Je sais maintenant que nous sommes enfin amis. Ne pensez pas pouvoir vous débarrasser de nous ! Nous reviendrons car nous avons trouvé ici un nouveau foyer ! Lannec et Trevannick sont à présent un seul et même village. [46]

Dans les dernières scènes, on voit Lannec Florrie et Nat Pomeroy célébrer leur « Entente ». Avec l'aimable autorisation de Studio Canal Stills Library.

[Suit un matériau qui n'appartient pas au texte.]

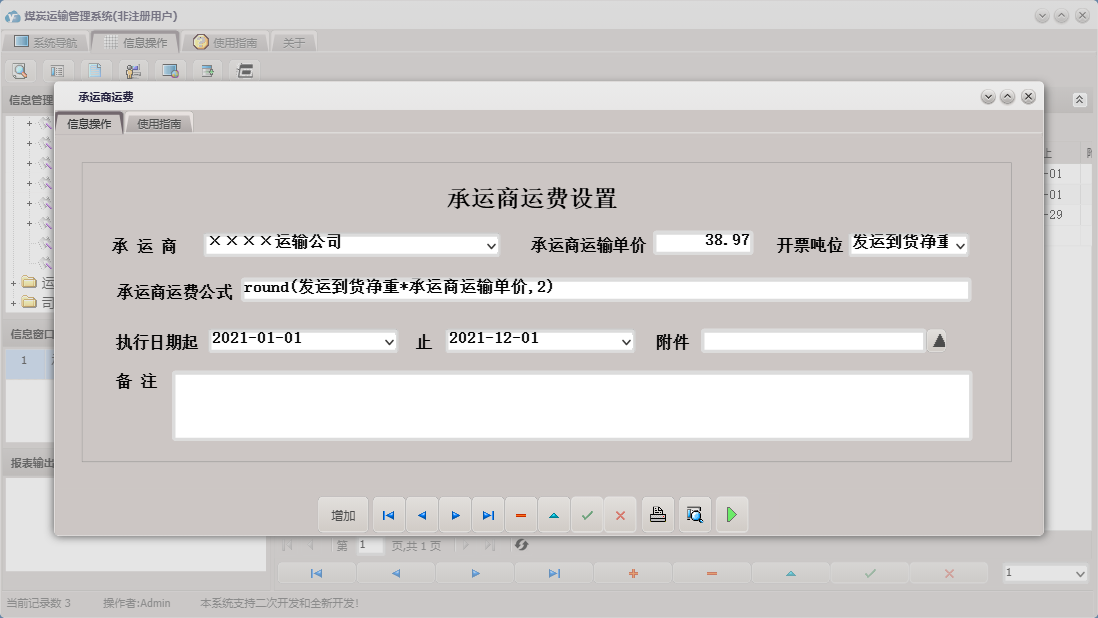Run the green play execute button
1098x618 pixels.
point(732,514)
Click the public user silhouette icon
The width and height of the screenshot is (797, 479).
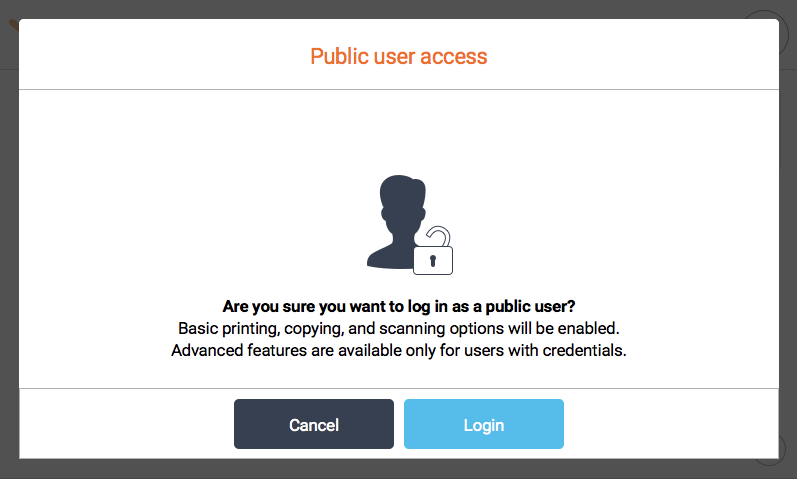pyautogui.click(x=395, y=222)
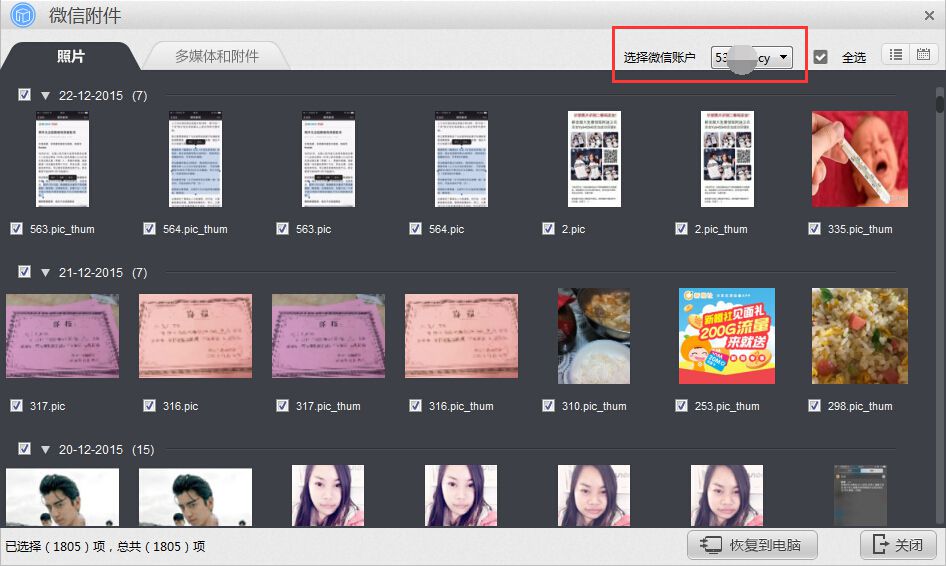Image resolution: width=946 pixels, height=566 pixels.
Task: Switch to the 多媒体和附件 tab
Action: pyautogui.click(x=217, y=56)
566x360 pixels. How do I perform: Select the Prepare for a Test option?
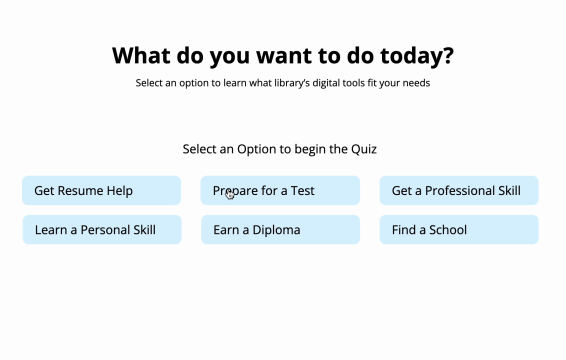(280, 190)
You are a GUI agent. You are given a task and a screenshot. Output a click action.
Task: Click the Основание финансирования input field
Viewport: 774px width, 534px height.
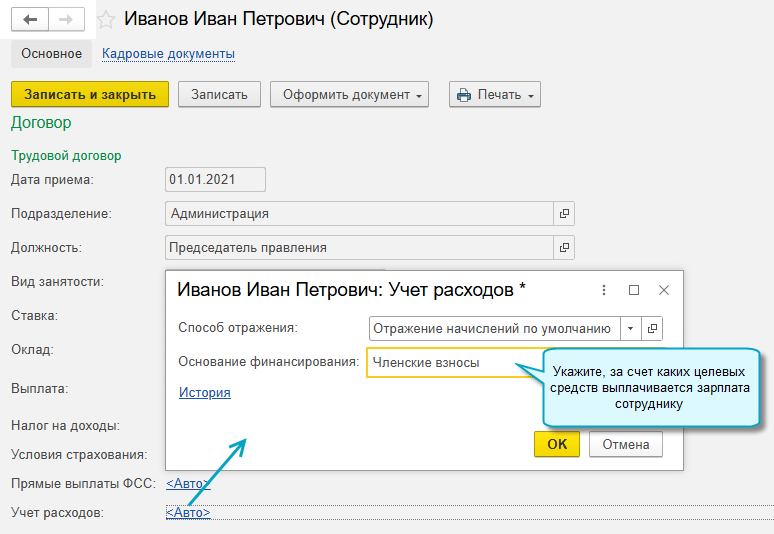point(450,363)
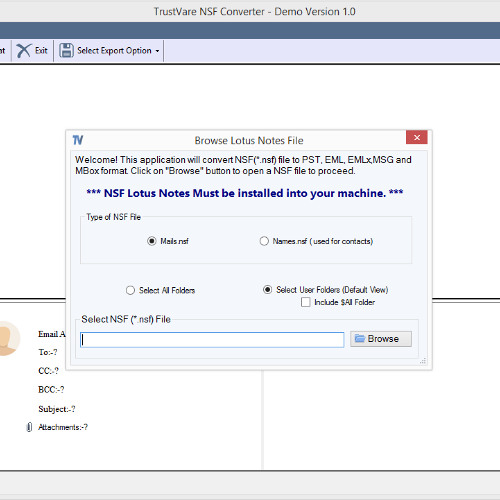Viewport: 500px width, 500px height.
Task: Focus the Select NSF file path field
Action: (x=212, y=340)
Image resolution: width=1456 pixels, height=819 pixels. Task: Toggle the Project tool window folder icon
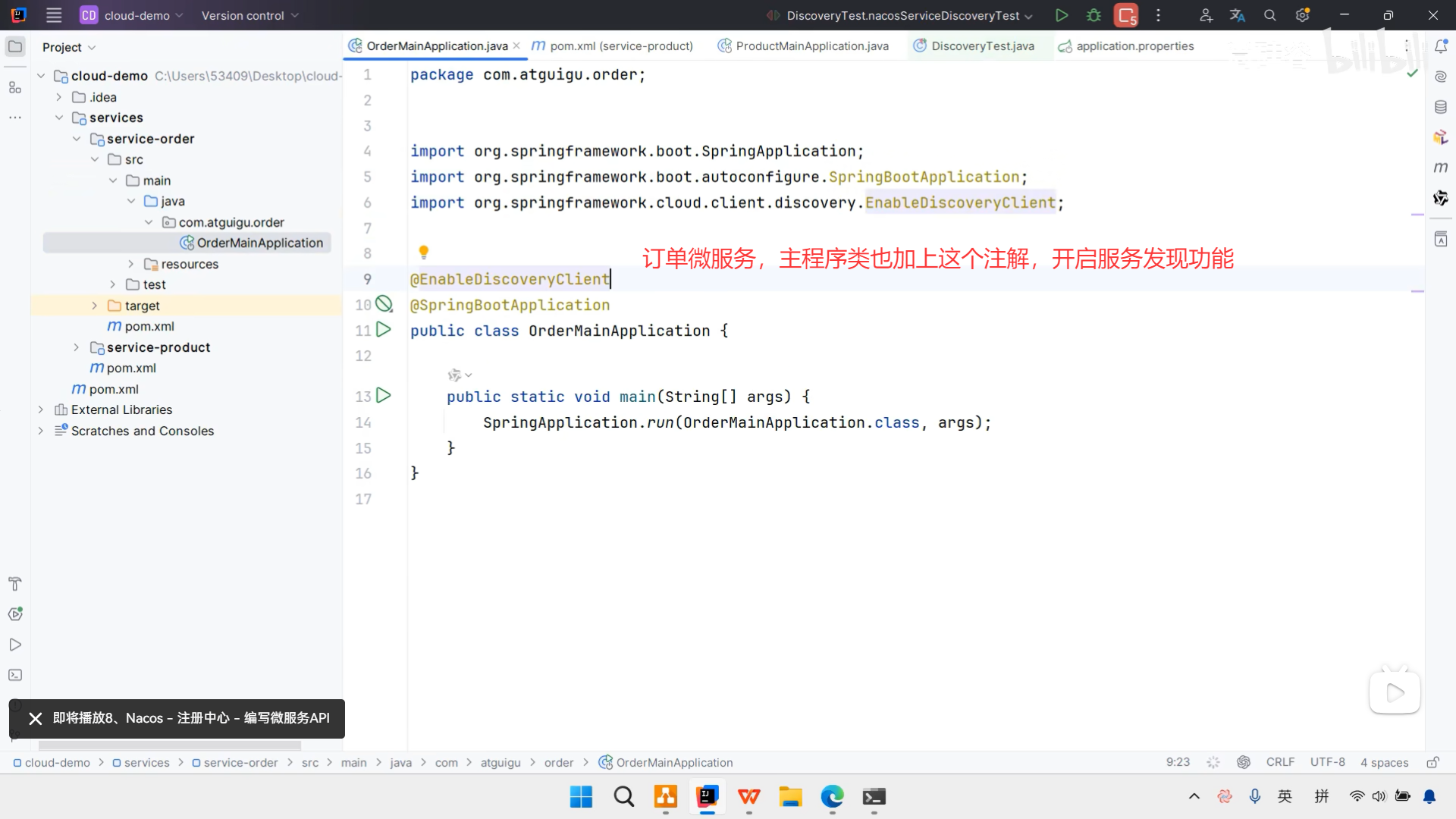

13 Pour effectuer une analyse plus formelle de ce film, il faudrait analyser en détail la façon dont le metteur en scène a interprété le scénario, porter une plus grande attention à la manière dont les séquences de plans ont été montées et à la place de ce film parmi les sorties des studios Ealing pendant la guerre. Ici, je souhaite cependant me concentrer sur le rôle de la mise en scène narrative, appuyée par le scénario et l'intrigue soi-disant sinueuse. Dans un cours à l'université d'été du BFI () en 1945, juste avant la sortie de Johnny Frenchman, Charles Frend donnait son opinion sur le rôle du metteur en scène :

Le metteur en scène est en fait un interprète. Il traduit les mots écrits par des images, et ce processus ne se résume pas au tournage du film en lui- même dans le studio. La méthode de traduction est déjà présente dans le script, et elle s'opère tout autant lors du montage que lors du tournage. Il s'ensuit que le metteur en scène, celui qui est responsable de l'interprétation, doit être présent à toutes les étapes de la production. [47]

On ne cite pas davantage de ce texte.